Tuttavia, usa “Roar” per presentare un’unica, grande idea con una rigidità lampeggiante che passa senza ambiguità. Questa idea è la plausibilità di esseri umani e animali selvatici che vivono insieme armoniosamente—nonostante il fatto che gli orrori delle riprese sembrano contraddirlo. Solo la paura, il sospetto e la resistenza, insiste il film, rendono gli animali pericolosi—quando vengono trattati come bestie, si comportano come bestie, e quando vengono trattati come compagni, si comportano anche come compagni. All’inizio, Hank dice anche a Mativo, senza mezzi termini, “Più ti avvicini a loro, più ti vorrebbero e più saresti sicuro”, eppure lui stesso è subito dopo insanguinato. Il montaggio e la musica cospirano, assurdamente, per incoraggiare gli spettatori a non credere ai loro occhi-o, piuttosto, per minimizzare gli ovvi pericoli a cui stanno assistendo, nell’interesse di acquistare il lieto fine del film, in cui la famiglia interspecie raggiunge una pacifica convivenza. “Roar” mi ricorda film così fervidamente politici come “The Fountainhead” di King Vidor e “I am Cuba” di Mikhail Kalatozov, che si surriscaldano anche con la furia ristretta della loro difesa; “Roar” è allo stesso modo pesante con la frenetica energia dell’ideologia di sicurezza, a differenza di quei film, è caotico, in modo incoerente così, traboccante con estremità sciolte che portano alla produzione stessa
Due scene straordinarie, all’inizio del film, trovare Hank spiegare la psicologia, il virtuale sociologia dei lions, la loro territorialità, i loro rapporti familiari, la connessione tra la ricerca di cibo e da una lunga rivalità all’interno di orgoglio. Sono scene di esperienza, di devozione, di curiosità, persino di amore—le scene che sembrano il retroscena della vita reale del film e mettono in moto l’intera impresa.
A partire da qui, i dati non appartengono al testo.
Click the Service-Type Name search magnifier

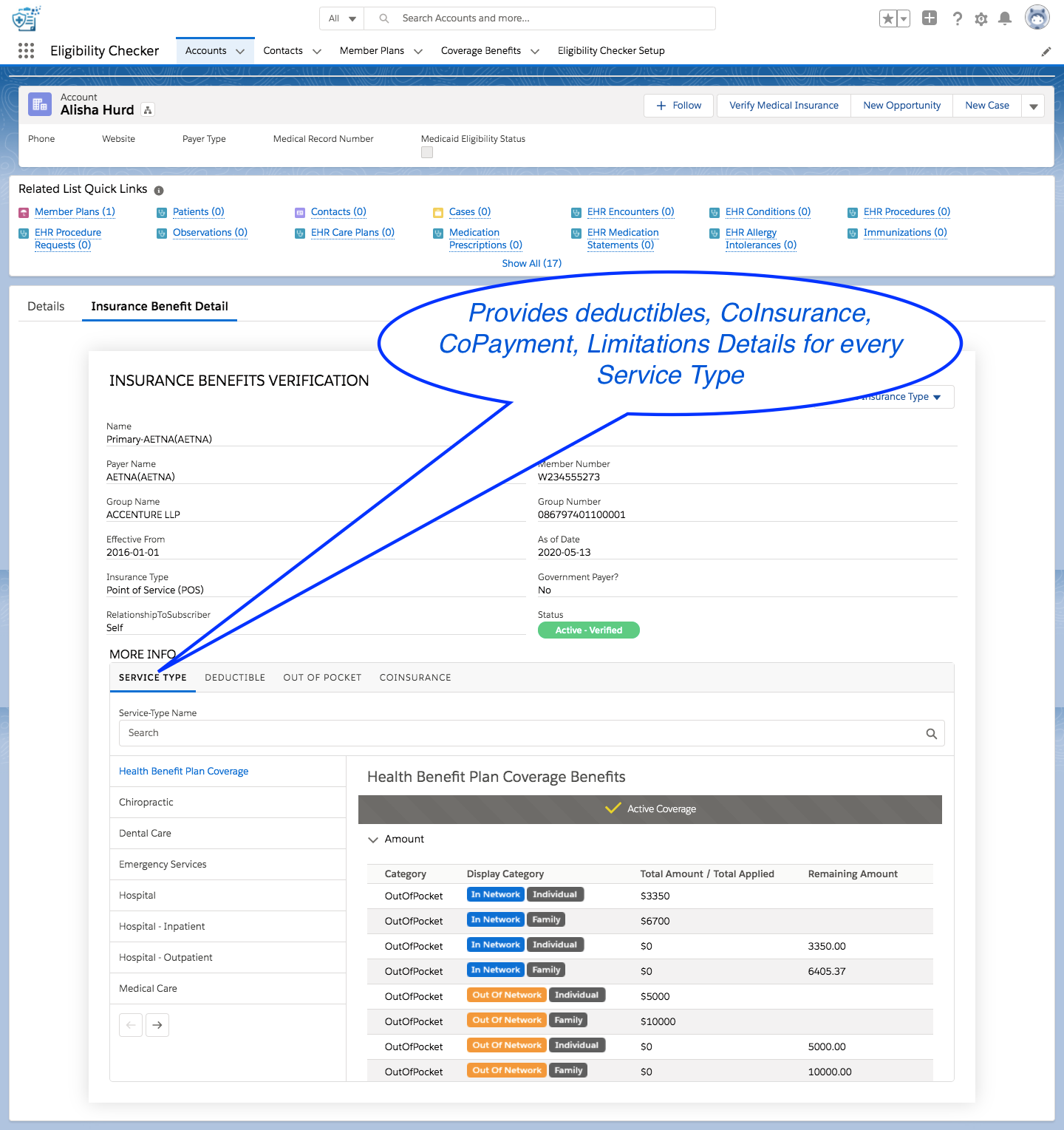click(931, 732)
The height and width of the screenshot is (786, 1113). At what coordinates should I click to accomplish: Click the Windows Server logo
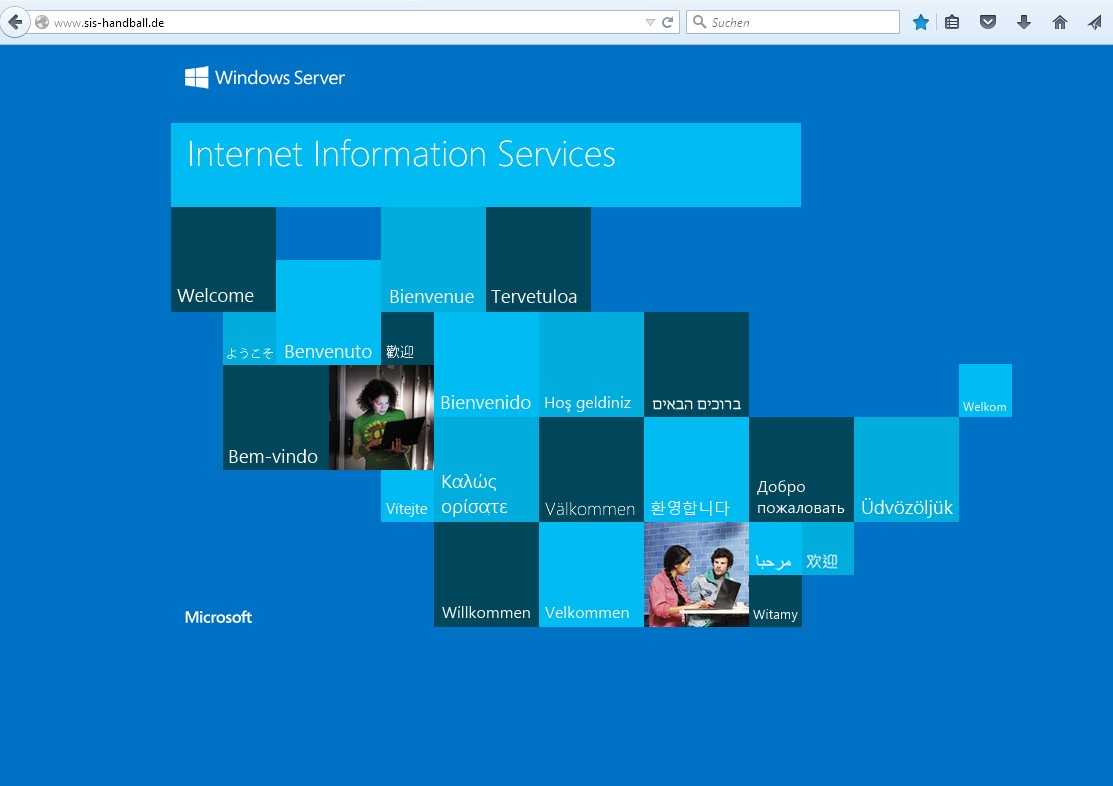coord(265,78)
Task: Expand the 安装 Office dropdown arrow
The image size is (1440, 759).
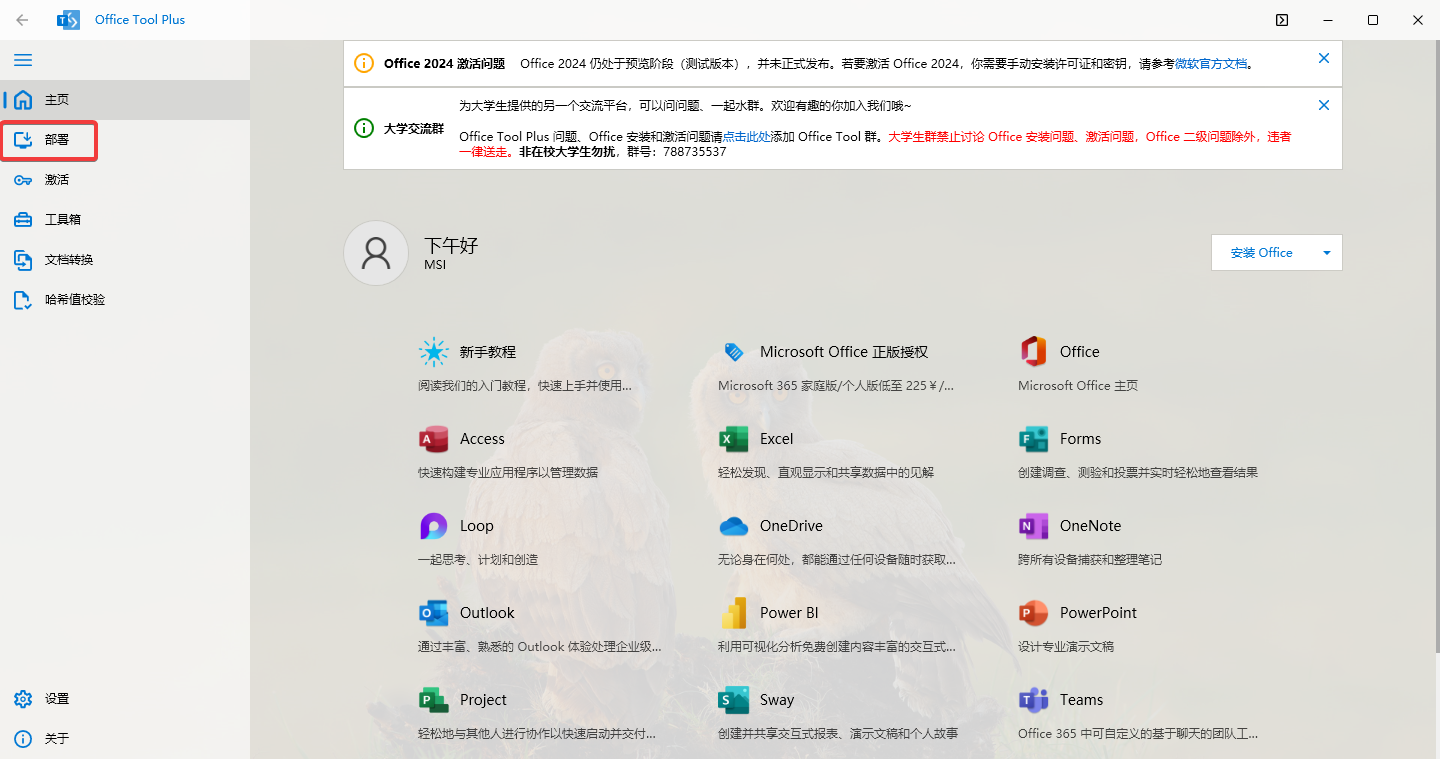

La linea chiave del film arriva quando i quattro membri della famiglia appena arrivati, dopo essere andati a dormire in una stanza vuota, si risvegliano per trovarsi circondati da leoni. Pochi istanti dopo, la Madelaine in preda al panico è inorridita nel trovare i bambini che giocano con gli animali, e Melanie ribatte: “Mamma, se volevano prenderci, lo avrebbero fatto mentre dormivamo.”Buttata via casualmente, con un effetto calmante istantaneo, questa linea rappresenta tutto il discorso che deve aver avuto luogo durante le riprese, tra la famiglia e l’equipaggio, sui pericoli reali che stavano affrontando. La vera storia di “Roar” sta nei suoi outtakes, nel suo making-of, nell’esperienza della sua produzione; allo stato attuale, è meno un meta-film che una documentazione di un’illusione.